— begin —
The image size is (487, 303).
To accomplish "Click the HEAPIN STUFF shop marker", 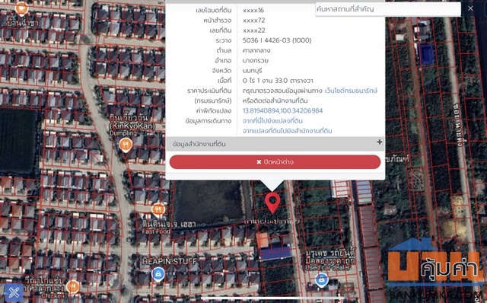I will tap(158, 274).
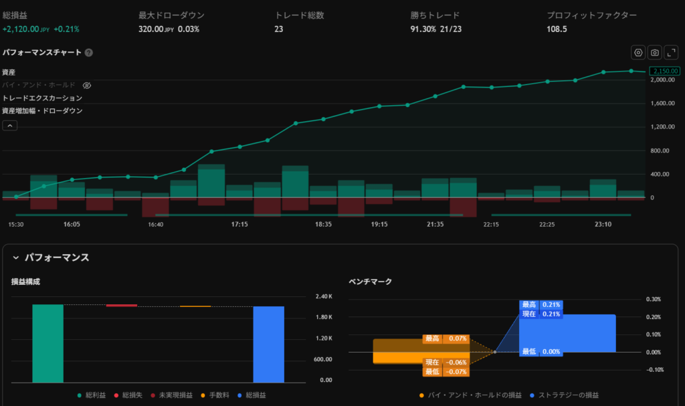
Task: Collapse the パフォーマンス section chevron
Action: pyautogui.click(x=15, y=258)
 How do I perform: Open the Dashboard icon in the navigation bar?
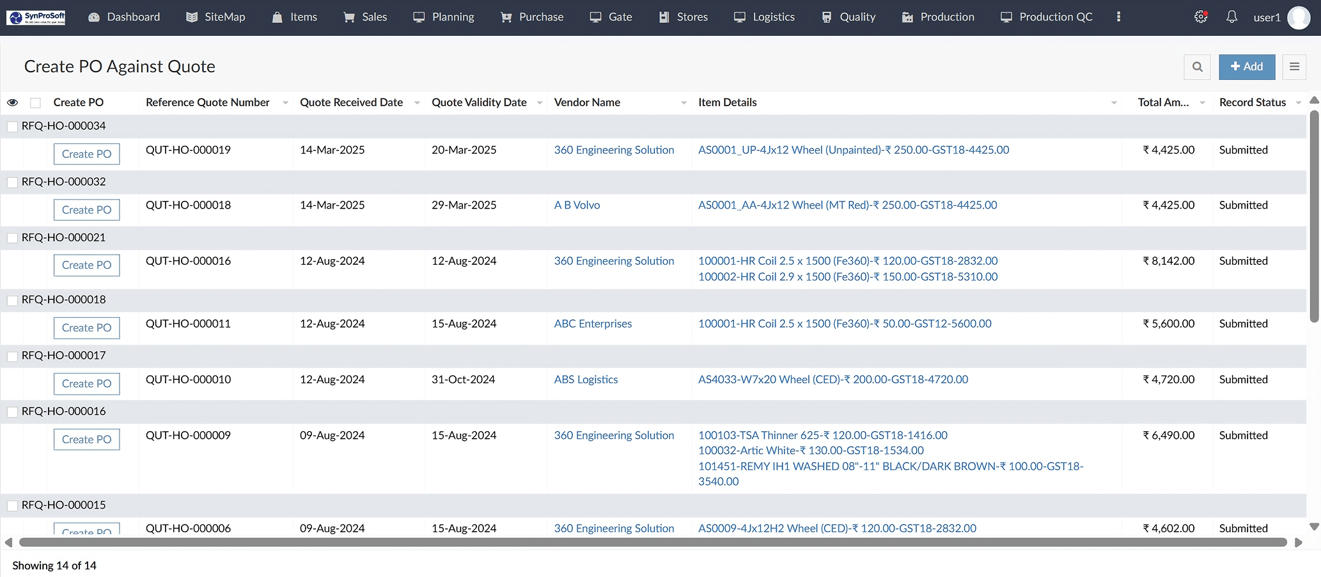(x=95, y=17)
— end —
— begin —
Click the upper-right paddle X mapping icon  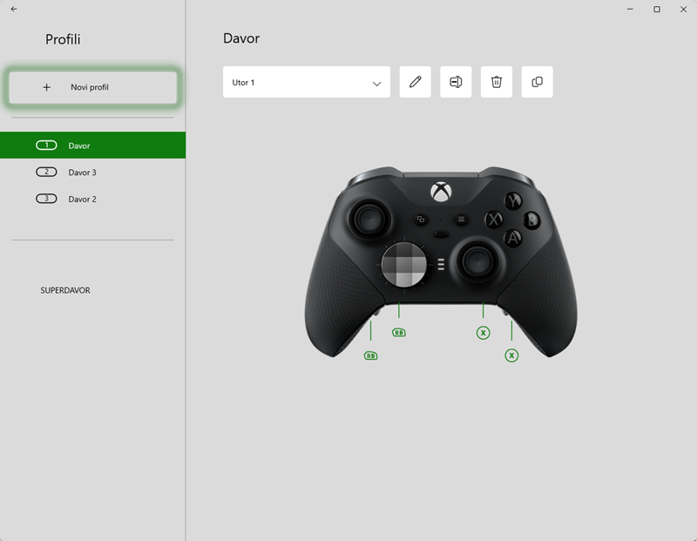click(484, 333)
— end —
— begin —
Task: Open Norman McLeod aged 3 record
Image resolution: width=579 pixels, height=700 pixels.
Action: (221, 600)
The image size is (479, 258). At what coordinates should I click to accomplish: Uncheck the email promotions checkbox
— end —
◆ GIVEN EXERCISE ◆
Copy the entries above word for word, from the line with "Task: Open Norman McLeod aged 3 record" up to and including the line with "The image size is (479, 258).".

◆ RESPONSE TO THE EXERCISE ◆
Task: Open Norman McLeod aged 3 record
Image resolution: width=579 pixels, height=700 pixels.
Action: (221, 600)
The image size is (479, 258). At what coordinates should I click to accomplish: Uncheck the email promotions checkbox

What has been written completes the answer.